Sejumlah organisasi seperti Sarekat Islam, Budi Utomo, hingga Insulinde membentuk aliansi berjulukan Radicale Concentratie alias Konsentrasi Radikal nan menggelar tindakan mogok serentak pada hari itu.

Namun, peringatan Hari Buruh terhenti sejak 1927 lantaran tekanan pemerintah kolonial serta pendudukan Jepang nan melarang aktivitas politik dan menangkap aktivis buruh.

Pascakemerdekaan, Hari Buruh kembali diperjuangkan. Pada 1946, rakyat Indonesia kembali memperingati 1 Mei sebagai Hari Buruh. Dua tahun kemudian, Presiden Soekarno menandatangani Undang-Undang Nomor 12 Tahun 1948 nan mengatur hak-hak dan agunan setiap buruh.

Pada era awal kemerdekaan, terutama hingga awal 1950-an, Hari Buruh dirayakan secara terbuka dan menjadi simbol kekuatan sosial dari aktivitas pekerja Indonesia.

Namun, perubahan drastis terjadi pada masa Orde Baru. Mulai tahun 1967, seremoni Hari Buruh tidak lagi diperkenankan secara terbuka. Pemerintahan Presiden ke-2 Soeharto menekan aktivitas pekerja dengan dengan membatasi ruang mobilitas serikat pekerja dan mengaburkan keberadaan UU Nomor 12 Tahun 1948.

Setelah jatuhnya Orde Baru pada 1998, peringatan Hari Buruh kembali marak di beragam daerah. Serikat-serikat pekerja nan sempat dilarang mulai bermunculan kembali. Aksi massa pun rutin digelar setiap 1 Mei, menandai kembalinya ruang kerakyatan bagi kaum pekerja.
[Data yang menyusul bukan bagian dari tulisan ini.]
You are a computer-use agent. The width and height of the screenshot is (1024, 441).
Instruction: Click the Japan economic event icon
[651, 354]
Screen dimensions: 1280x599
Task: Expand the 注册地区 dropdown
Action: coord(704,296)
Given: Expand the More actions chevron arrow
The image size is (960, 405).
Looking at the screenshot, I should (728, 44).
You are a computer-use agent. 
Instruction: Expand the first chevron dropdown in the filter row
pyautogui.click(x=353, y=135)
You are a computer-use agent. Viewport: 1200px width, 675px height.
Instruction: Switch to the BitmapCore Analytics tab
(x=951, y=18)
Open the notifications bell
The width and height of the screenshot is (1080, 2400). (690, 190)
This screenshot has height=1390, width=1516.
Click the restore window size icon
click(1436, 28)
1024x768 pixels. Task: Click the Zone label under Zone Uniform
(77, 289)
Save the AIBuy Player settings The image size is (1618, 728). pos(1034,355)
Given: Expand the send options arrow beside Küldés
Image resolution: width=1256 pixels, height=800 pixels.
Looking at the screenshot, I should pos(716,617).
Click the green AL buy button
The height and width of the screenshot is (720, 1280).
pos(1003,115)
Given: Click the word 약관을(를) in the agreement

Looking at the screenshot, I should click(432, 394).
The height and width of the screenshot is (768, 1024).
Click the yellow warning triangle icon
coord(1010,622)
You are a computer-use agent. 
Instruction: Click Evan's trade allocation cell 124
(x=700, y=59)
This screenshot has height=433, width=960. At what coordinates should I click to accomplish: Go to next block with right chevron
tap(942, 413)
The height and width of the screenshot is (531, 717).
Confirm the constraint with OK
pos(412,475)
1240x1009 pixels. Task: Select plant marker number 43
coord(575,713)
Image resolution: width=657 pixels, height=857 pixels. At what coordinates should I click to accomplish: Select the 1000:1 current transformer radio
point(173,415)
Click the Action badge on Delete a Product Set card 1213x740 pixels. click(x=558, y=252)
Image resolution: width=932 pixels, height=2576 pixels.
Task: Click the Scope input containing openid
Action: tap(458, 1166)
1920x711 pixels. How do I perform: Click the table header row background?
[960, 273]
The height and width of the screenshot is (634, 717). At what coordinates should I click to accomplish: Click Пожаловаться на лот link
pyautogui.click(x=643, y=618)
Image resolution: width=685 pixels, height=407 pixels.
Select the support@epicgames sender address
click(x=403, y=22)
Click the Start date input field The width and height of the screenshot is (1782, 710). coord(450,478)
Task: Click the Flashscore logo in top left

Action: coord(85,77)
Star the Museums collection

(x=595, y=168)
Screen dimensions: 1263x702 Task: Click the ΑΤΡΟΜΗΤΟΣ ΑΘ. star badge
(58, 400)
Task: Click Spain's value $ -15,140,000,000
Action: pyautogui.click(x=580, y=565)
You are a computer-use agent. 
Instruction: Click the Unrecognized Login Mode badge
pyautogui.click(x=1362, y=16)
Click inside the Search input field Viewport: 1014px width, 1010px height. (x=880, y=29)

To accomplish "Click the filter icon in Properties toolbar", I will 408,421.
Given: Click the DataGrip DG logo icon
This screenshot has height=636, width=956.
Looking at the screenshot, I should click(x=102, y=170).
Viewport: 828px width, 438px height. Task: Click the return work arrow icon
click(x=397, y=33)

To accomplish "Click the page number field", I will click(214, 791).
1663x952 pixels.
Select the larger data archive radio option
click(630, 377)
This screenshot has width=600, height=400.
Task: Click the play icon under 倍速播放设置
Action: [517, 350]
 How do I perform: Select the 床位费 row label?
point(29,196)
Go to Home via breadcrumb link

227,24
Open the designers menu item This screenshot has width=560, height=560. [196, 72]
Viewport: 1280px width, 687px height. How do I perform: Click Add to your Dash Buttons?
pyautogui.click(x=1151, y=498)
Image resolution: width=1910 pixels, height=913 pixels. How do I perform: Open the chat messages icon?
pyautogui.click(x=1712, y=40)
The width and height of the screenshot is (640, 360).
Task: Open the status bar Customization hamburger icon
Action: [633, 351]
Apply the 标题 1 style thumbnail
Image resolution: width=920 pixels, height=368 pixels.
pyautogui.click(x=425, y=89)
Puncaknya terjadi pada masa pemerintahan Presiden ke-6 Susilo Bambang Yudhoyono (SBY). Pada 29 Juli 2013, Presiden SBY menetapkan 1 Mei sebagai hari libur nasional melalui Keputusan Presiden Nomor 24 Tahun 2013. Kebijakan ini mulai bertindak pada tahun 2014 dan disambut antusias oleh kalangan buruh.

Sesuai Surat Keputusan Bersama (SKB) tiga menteri, ialah Menteri Agama, Menteri Ketenagakerjaan, dan Menteri PANRB, tanggal 1 Mei 2025 resmi ditetapkan sebagai hari libur nasional.

Setiap tahun, Hari Buruh di Indonesia tidak hanya dirayakan dengan tindakan demonstrasi tenteram oleh serikat pekerja, tetapi juga menjadi momen refleksi berbareng mengenai kondisi perburuhan di Tanah Air.

Hari Buruh tetap menjadi simbol solidaritas dan kekuatan para pekerja dalam memperjuangkan hak-hak nan setara dan manusiawi.

Hari Buruh terus menjadi pengingat bahwa keadilan sosial bukanlah pemberian, melainkan hasil perjuangan panjang nan tak boleh dilupakan.